>> START Items
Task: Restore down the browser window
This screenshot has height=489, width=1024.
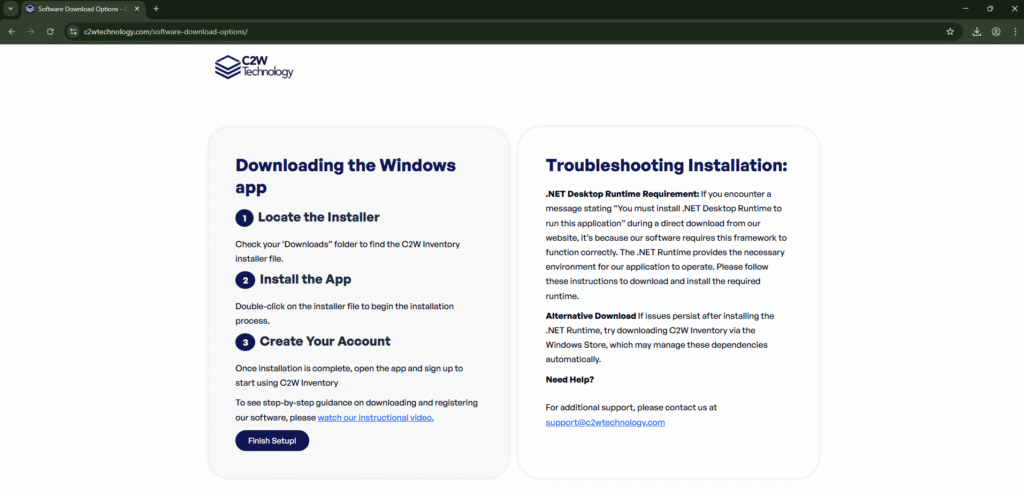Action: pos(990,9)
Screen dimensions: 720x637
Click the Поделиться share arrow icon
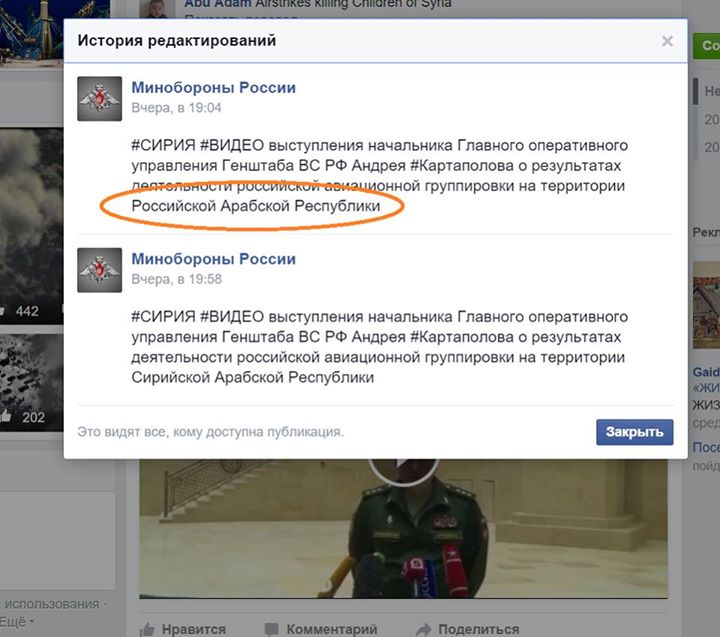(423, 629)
>> END Items
Given problem:
Reproduce the text of all the records above word for word, leaving out the pictures.

Final answer:
Task: Restore down the browser window
This screenshot has height=489, width=1024.
Action: pos(990,9)
Screen dimensions: 720x637
Click the Поделиться share arrow icon
(423, 629)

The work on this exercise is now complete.